- San Marcos Location within Honduras
- Coordinates: 14°24′N 88°57′W﻿ / ﻿14.400°N 88.950°W
- Country: Honduras
- Department: Ocotepeque
- Villages: 14

Area
- • Municipality: 169 km^{2} (65 sq mi)

Population (2020 projection)
- • Municipality: 22,598
- • Density: 134/km^{2} (346/sq mi)
- • Urban: 7,754
- Postal code: 43201

= San Marcos, Ocotepeque =

San Marcos is a town, with a population of 6,836 (2013 census), and a municipality in the Honduran department of Ocotepeque.
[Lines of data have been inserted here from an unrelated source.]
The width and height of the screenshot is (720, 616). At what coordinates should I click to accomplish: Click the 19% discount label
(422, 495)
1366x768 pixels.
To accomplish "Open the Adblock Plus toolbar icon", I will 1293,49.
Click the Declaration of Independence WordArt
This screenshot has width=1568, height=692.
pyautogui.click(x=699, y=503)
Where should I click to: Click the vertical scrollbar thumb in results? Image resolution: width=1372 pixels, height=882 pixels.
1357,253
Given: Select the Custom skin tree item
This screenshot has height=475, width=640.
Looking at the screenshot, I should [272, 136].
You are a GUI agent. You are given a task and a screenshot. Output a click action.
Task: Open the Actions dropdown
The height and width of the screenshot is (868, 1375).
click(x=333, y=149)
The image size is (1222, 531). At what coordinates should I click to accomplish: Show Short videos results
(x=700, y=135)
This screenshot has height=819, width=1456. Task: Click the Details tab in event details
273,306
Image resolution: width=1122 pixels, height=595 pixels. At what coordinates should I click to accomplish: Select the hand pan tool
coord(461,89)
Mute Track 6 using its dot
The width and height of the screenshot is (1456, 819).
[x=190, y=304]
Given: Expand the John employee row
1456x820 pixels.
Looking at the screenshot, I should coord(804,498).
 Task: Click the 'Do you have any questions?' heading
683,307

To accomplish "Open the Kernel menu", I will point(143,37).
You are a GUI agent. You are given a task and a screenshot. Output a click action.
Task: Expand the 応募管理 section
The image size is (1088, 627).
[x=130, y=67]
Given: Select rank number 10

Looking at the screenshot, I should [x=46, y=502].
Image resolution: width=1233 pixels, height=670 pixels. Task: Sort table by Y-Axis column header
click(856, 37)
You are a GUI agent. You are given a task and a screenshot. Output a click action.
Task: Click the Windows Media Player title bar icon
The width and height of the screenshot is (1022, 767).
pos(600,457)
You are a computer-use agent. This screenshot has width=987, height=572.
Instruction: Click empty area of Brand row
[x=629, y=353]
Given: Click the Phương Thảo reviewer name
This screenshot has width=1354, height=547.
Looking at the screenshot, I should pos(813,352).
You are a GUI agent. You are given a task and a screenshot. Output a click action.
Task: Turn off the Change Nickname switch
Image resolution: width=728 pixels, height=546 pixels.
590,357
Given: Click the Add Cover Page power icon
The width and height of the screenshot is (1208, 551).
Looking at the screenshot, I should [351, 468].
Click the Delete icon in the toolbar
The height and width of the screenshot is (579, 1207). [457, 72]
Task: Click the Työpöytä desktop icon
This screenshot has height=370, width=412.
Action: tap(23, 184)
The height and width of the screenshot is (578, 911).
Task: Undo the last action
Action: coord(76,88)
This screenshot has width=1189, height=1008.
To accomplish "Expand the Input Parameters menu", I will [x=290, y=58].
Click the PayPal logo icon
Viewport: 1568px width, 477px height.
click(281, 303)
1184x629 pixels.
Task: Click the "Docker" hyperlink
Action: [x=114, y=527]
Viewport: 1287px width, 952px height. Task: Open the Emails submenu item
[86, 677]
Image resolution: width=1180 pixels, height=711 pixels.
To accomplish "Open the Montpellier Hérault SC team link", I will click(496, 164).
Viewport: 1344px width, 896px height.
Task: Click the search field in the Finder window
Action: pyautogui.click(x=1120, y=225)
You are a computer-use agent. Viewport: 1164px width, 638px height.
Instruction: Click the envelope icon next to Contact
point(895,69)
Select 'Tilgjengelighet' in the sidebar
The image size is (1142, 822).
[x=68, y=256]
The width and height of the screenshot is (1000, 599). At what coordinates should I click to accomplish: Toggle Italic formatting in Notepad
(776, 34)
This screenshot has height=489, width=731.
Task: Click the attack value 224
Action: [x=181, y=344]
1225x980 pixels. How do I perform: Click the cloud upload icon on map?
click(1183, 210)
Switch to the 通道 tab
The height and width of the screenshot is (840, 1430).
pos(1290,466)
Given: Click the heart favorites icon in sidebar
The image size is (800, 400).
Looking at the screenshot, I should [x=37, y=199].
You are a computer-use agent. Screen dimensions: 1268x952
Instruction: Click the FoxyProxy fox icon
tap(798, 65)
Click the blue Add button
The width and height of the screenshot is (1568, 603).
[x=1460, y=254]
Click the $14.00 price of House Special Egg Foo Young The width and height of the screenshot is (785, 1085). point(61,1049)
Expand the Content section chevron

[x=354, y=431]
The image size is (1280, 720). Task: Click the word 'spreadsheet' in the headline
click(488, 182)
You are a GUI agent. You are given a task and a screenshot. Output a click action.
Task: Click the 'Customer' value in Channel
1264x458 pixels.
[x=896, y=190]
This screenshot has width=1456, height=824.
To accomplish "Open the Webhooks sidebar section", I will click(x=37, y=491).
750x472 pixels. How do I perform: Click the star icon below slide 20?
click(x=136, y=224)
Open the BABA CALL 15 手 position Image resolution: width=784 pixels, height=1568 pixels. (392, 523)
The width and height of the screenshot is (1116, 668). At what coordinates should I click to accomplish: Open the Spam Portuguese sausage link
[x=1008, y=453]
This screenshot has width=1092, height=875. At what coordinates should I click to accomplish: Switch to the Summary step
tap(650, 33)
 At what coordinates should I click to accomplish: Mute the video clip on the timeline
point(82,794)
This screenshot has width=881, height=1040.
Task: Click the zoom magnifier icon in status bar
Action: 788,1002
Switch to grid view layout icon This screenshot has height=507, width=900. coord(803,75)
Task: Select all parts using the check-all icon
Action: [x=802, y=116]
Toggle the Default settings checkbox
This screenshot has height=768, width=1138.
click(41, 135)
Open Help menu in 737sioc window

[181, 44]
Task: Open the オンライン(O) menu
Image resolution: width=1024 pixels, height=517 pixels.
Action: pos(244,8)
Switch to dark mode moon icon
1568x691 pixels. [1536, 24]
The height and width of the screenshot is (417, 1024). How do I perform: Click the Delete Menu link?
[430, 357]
This municipality of 22,000 people is located in Western Honduras bordering Guatemala and El Salvador. It's situated between the highest point in Honduras, Mount Meredon, and the Rio Grande and Suntulin Rivers. It was founded by Spanish and Belgian gold miners. San Marcos de Ocotepeque is a bustle of cultural activity ranging from plays to literary events.

==Demographics==
At the time of the 2013 Honduras census, San Marcos municipality had a population of 19,978. Of these, 98.27% were Mestizo, 0.89% White, 0.50% Indigenous, 0.30% Black or Afro-Honduran and 0.05% others.